Mavis grinned broadly. “Oh he does, bless him. He gave me your name. But no, you’re here because you’re smart, because you don’t mind getting your hands dirty, and because you’re a damn good actress. I can think of three missions for you right now. None of them in Ironforge.”

“Heh. You’ve been talking to Baron Samuel Goldenberg, then?”

“He thinks you’re not completely useless, and might be suited to some menial job with a few years’ training.”

“Great,” said Raven.

“Oh come on. He noticed you over the noise of how awesome he thinks he is. That’s a ringing endorsement.”

“I like Shaw’s better,” said Raven.

“Go get him,” said Mavis. “By all accounts, he’s a very considerate lover.

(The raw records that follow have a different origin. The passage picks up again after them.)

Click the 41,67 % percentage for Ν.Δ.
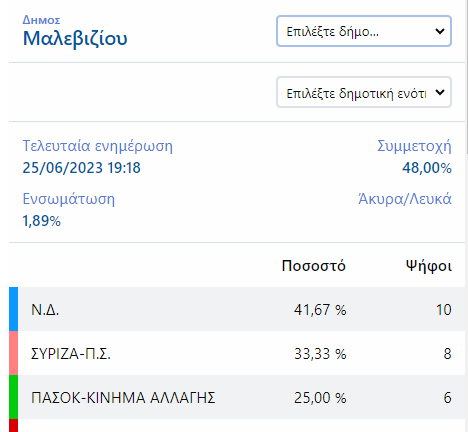(x=320, y=310)
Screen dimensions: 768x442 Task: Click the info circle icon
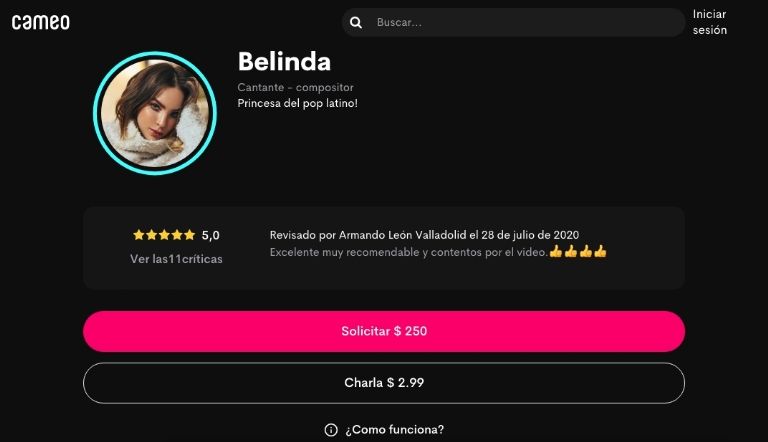331,430
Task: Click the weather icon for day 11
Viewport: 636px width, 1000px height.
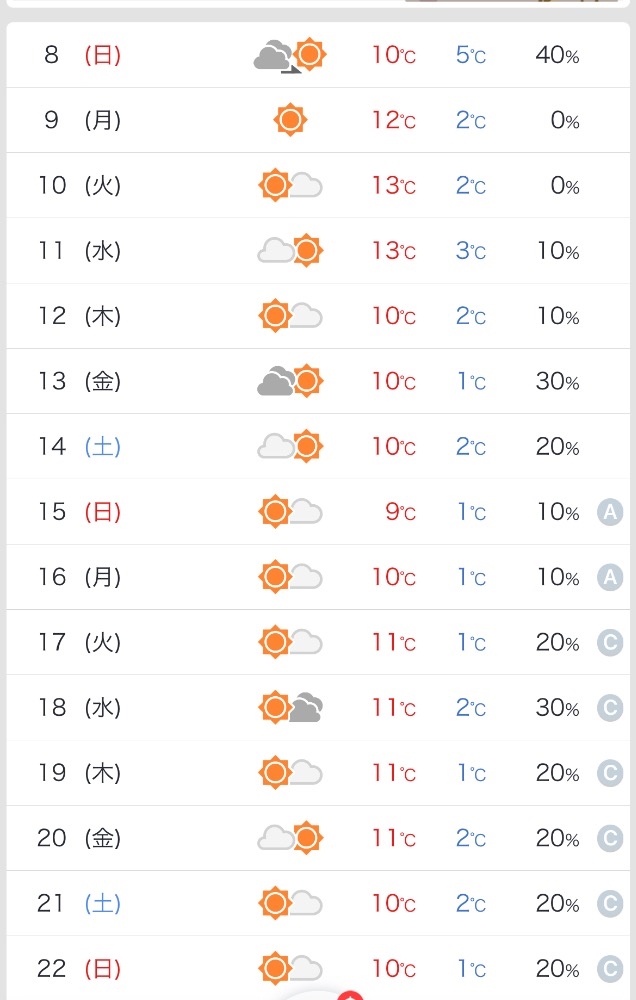Action: pos(290,250)
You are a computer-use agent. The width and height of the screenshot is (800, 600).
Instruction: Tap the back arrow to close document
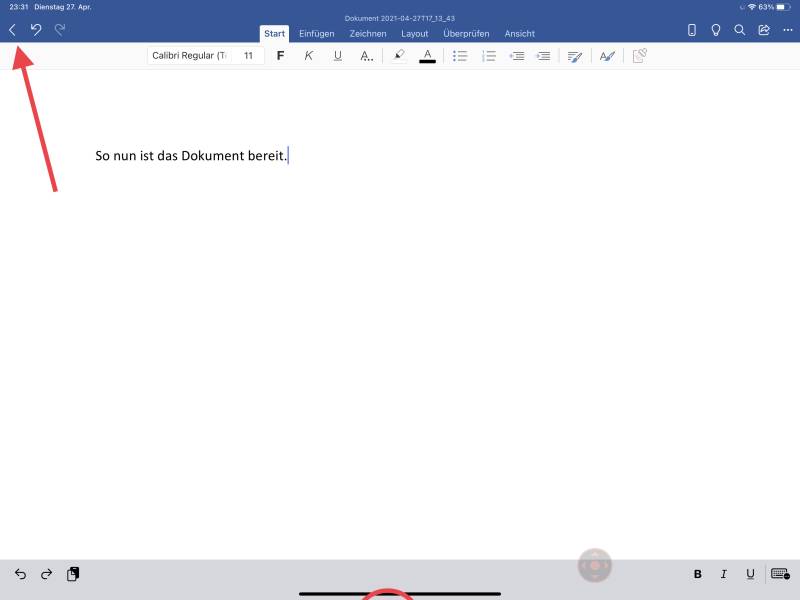[x=13, y=30]
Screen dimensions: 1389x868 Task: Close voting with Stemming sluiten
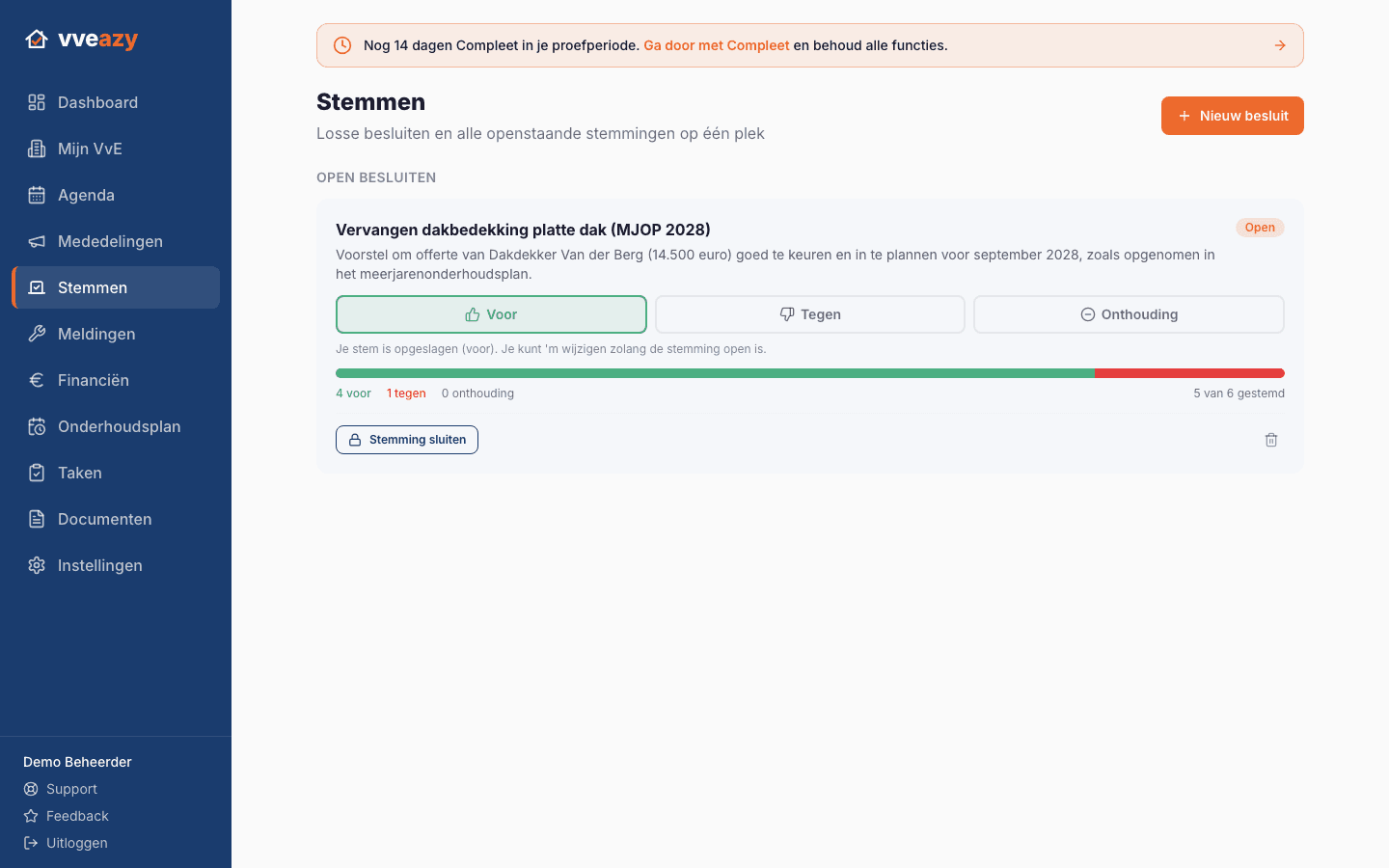pyautogui.click(x=407, y=440)
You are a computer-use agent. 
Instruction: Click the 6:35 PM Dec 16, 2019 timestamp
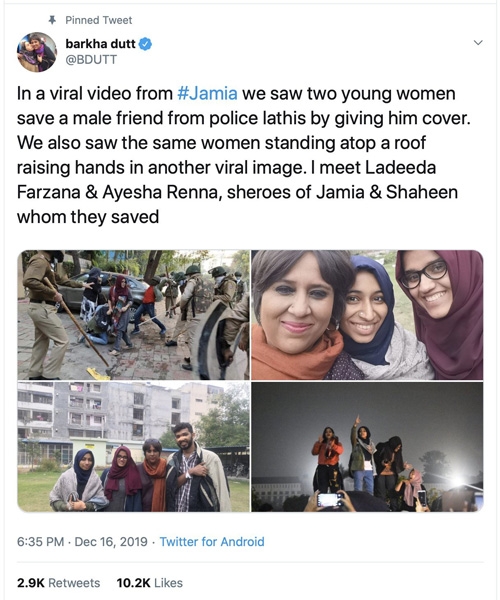point(82,541)
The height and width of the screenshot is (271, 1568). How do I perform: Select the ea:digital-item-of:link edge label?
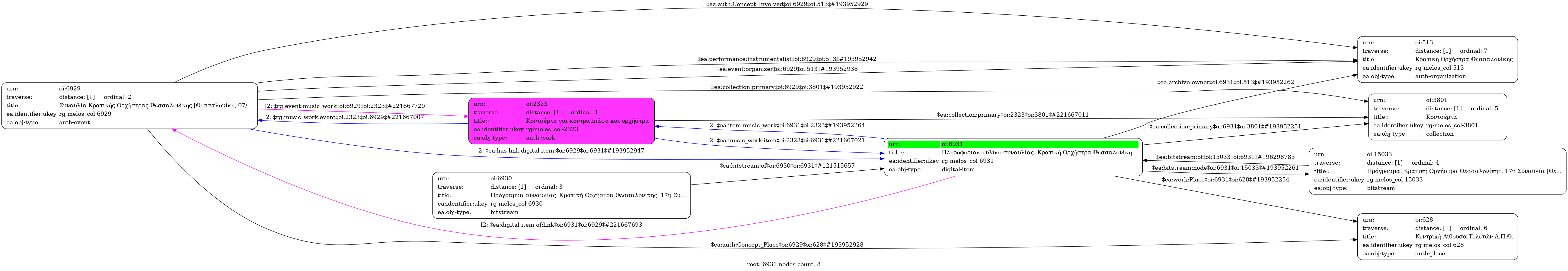tap(560, 225)
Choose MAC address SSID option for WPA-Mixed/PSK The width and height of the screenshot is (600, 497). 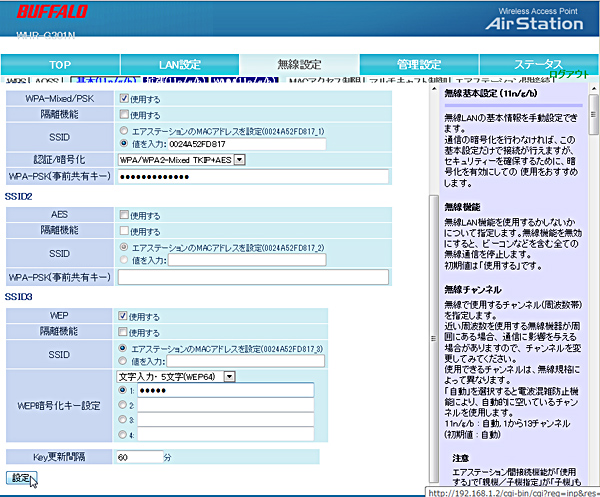coord(124,130)
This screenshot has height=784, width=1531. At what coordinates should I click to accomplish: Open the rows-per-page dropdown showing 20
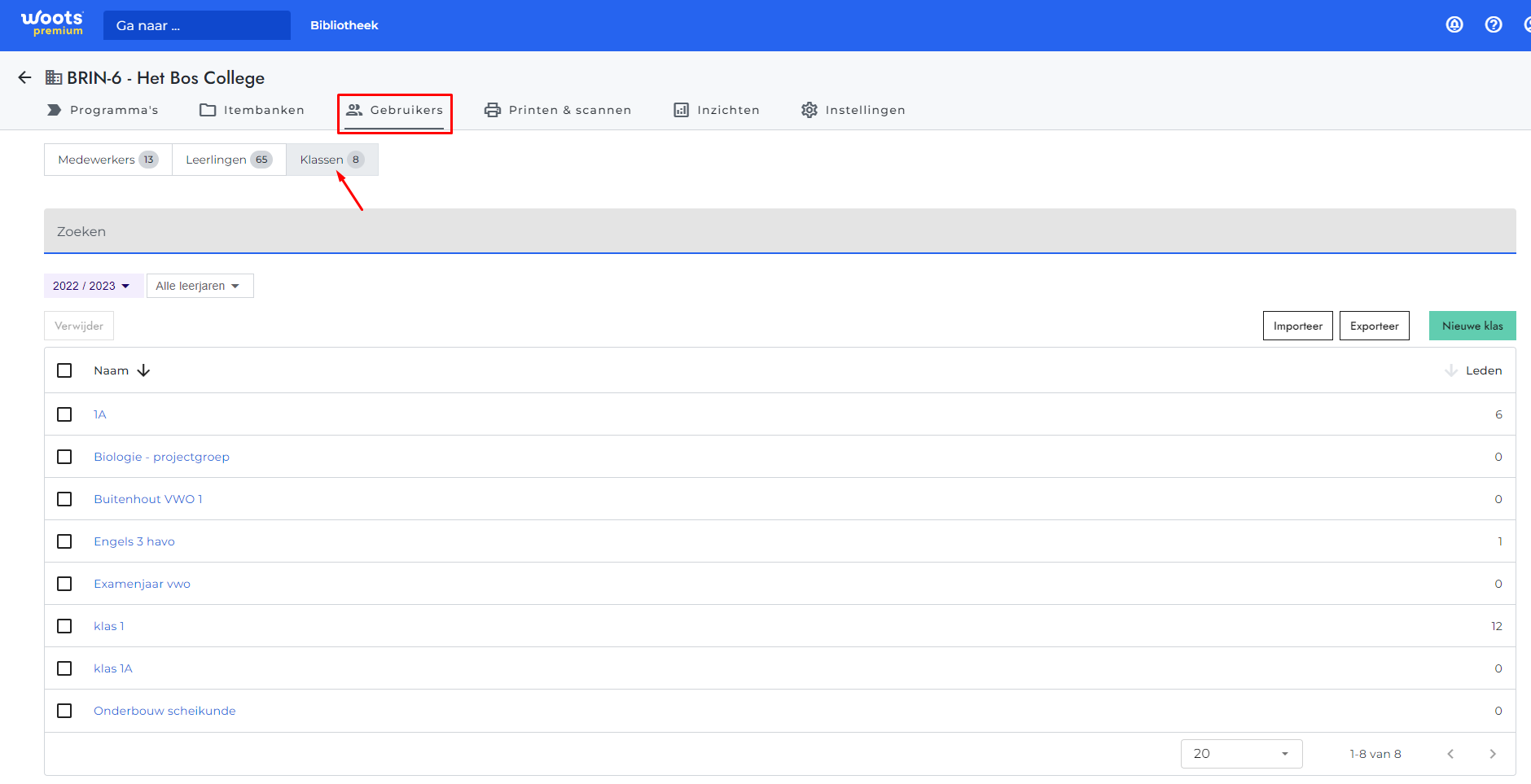1240,754
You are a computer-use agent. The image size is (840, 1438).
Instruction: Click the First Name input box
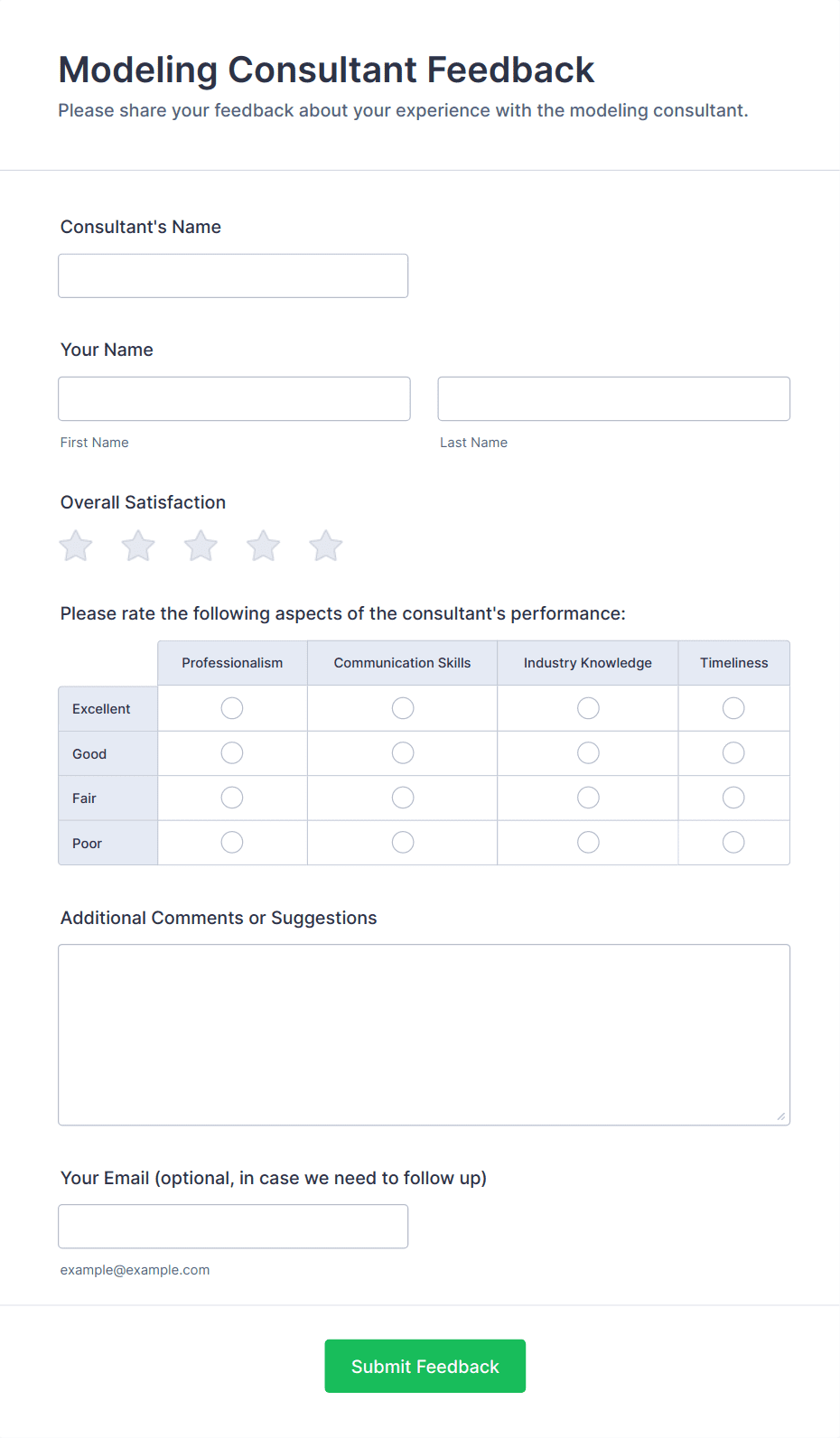tap(234, 398)
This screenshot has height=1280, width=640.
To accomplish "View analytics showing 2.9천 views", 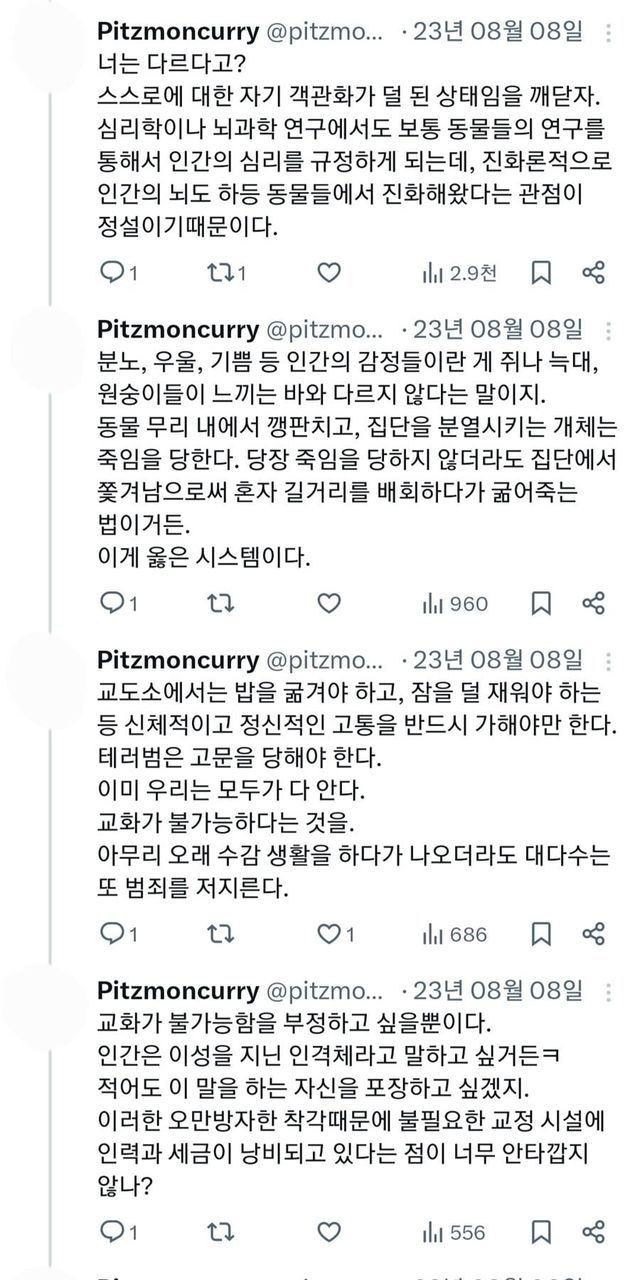I will (x=458, y=272).
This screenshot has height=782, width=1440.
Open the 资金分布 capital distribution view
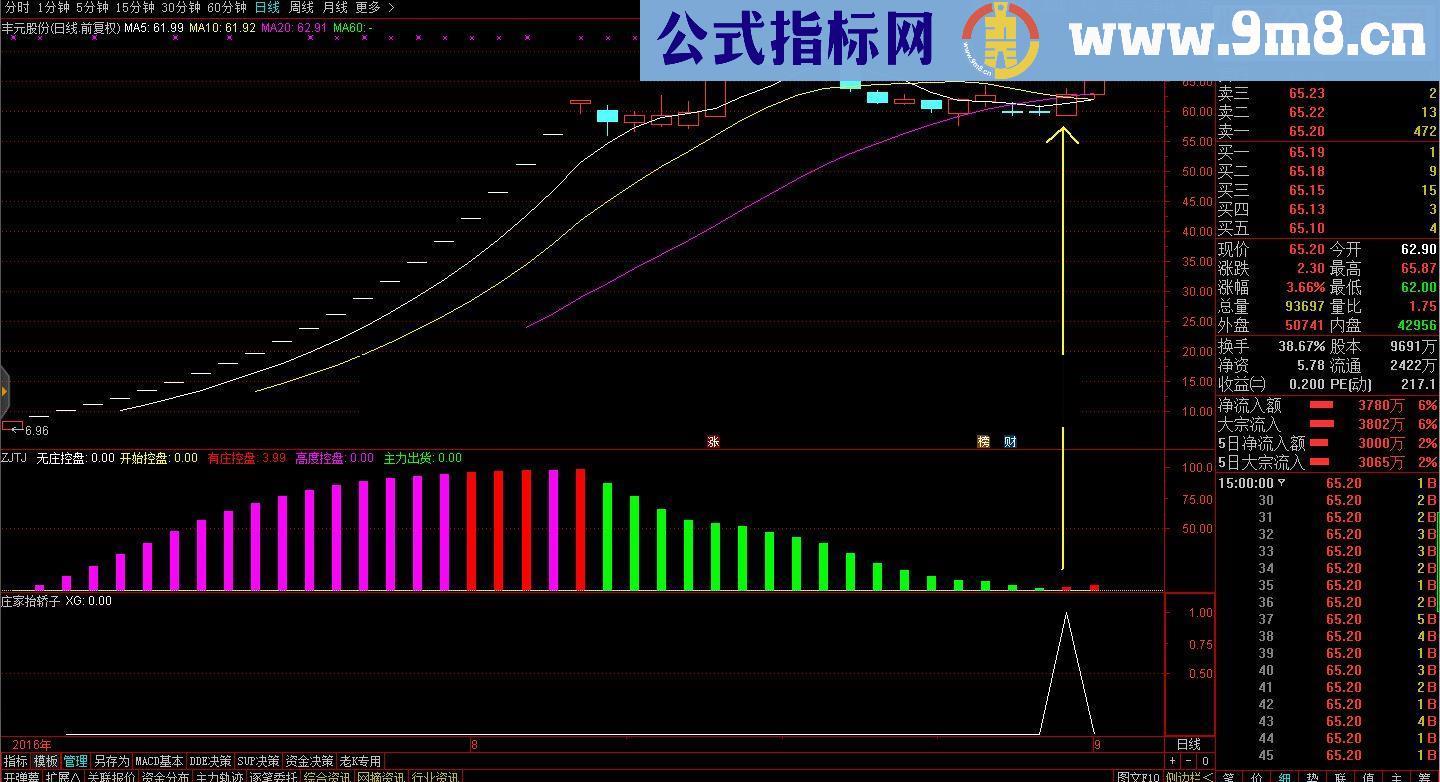click(167, 775)
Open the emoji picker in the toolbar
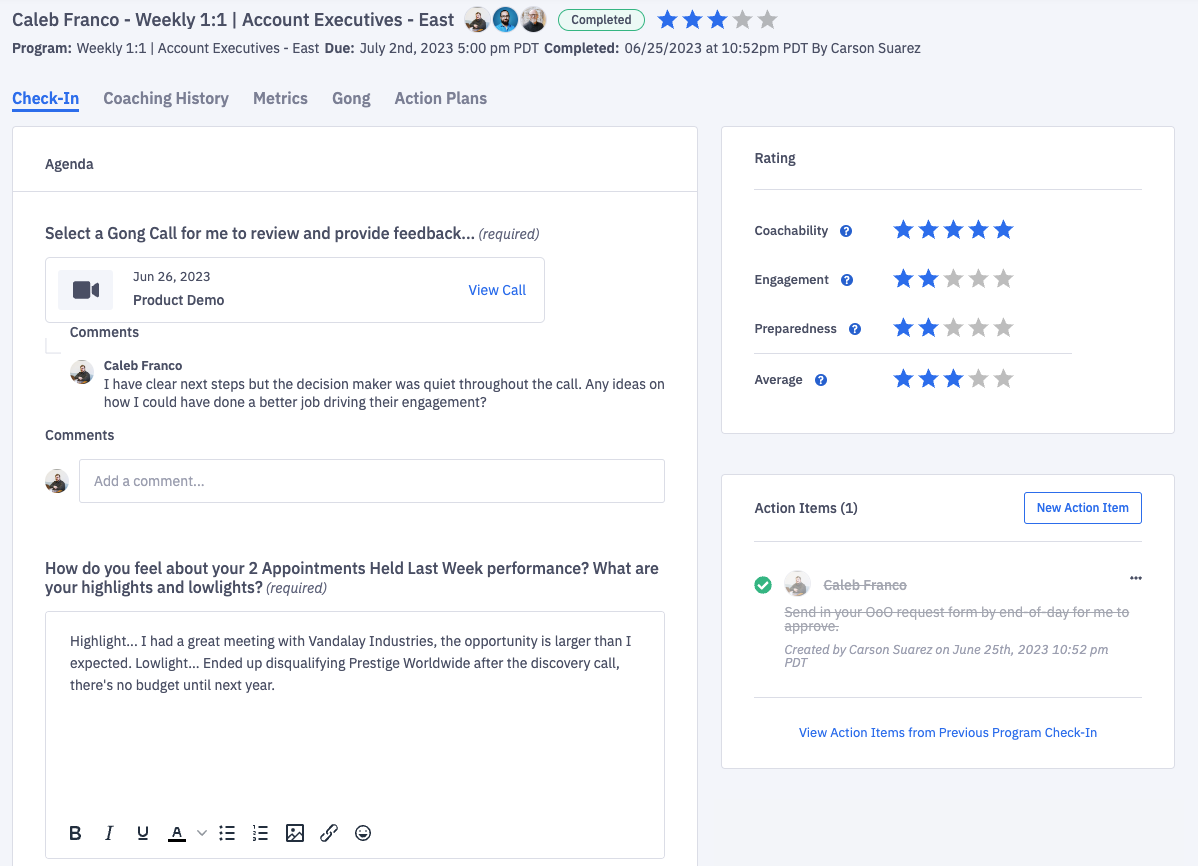This screenshot has height=866, width=1198. point(363,832)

He’ll do whatever he needs to do, to make you happy. Just don’t think it’ll get you any favours.”

“I’ve had a rough couple months,” said Raven. “I could do with a bit of whatever makes me happy.”

“I’m serious, Raven. I know of five girls he’s slept with. Two of them are dead, one of them probably wishes she was. She’s in some Light-bereft cage in Northrend and we can’t get her out. There’s lots of sides to Shaw’s personality, and not all of them are nice to look at.”

Raven nodded. Of course.

“Girl number one got shot dead on a spy mission into Silvermoon. Number two was bad. They planted some misinformation on her, and then sent her to be captured and have it tortured out of her. It took them three days to break her. Expert torturers. She died thinking she’d betrayed us. Saved thousands of lives, and she never knew.”

“How do you know that?”

“One of the torturers was working for us. Consider that the end of sugar-coating. Nobody in our job plays nice.”

“Hmm,” said Raven. “You’re really making me want to join up now.”

“Oh, it’s not all doom and gloom. Girl number four is on a long mission in Booty Bay, keeping an eye on the Goblins and the pirates, and loving every minute of it.”

“And girl number five?”

Mavis leaned her head back against the roof of the cathedral. “Runs a small spice shop in Stormwind and does a little work for the recruiters.”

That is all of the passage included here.